Saudi Arabia has until now managed to avoid major uprisings despite the Arab Spring sweeping off some of the most established dictatorial regimes in the Aran world, but the latest incident shows the potential for unrest is still important.

Protesters in the town of al-Awwamiya fired machine guns and hurled Molotov cocktails at the security forces on Monday night, according to the Saudi press agency, prompting the interior ministry to add the rioters "need to clearly decide if their loyalty is to their homeland or to that state and its religious authorities".

Reports from civilians who witnessed the clashes however give another depiction of the scenes as they insist the Saudi state is brutally suppressing the protest.

Saudi Arabia has a Shia minority, which accounts for about 10 per cent of the population, but relationship between the regime and the Shia have for long been tensed and the community has often accused the government of targeting them pretexting links with Iran or questioning their loyalty to the state.

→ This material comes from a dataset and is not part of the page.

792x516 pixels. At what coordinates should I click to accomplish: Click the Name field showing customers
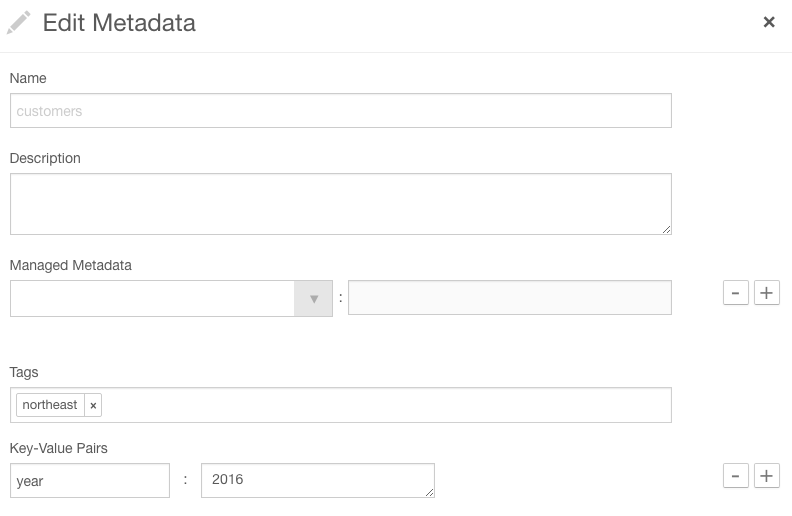[x=341, y=111]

In 2009, the U.S. State Department published a human-rights report on Saudi Arabia noting that Shia face "significant political, economic, legal, social and religious discrimination condoned by the government."

In recent months however Shia protesters, bolstered by the Arab Spring, have staged more protests in the Qatif area with demands ranging from the release of Shia prisoners to the withdrawal of Saudi forces sent to Bahrain to help quell protests led by members of the Shia majority.

More broadly, Saudi Arabia has also had to face demands for more political and social reforms, with woman also demanding for more changes and political space.

King Abdullah's has announced a string of reforms including giving women the right to vote and to sit in the consultative Shura council was welcomed by some liberals but many have deemed the reforms are still insufficient.

The Saudi regime has been accusing Iran of interfering in the domestic affairs of other Arab countries in recent months and tensions mounted after the Kingdom's assistant minister of defence and aviation Prince Khalid bin Sultan, reportedly told his troops located in the Qatif area they should be ready for all "possibilities".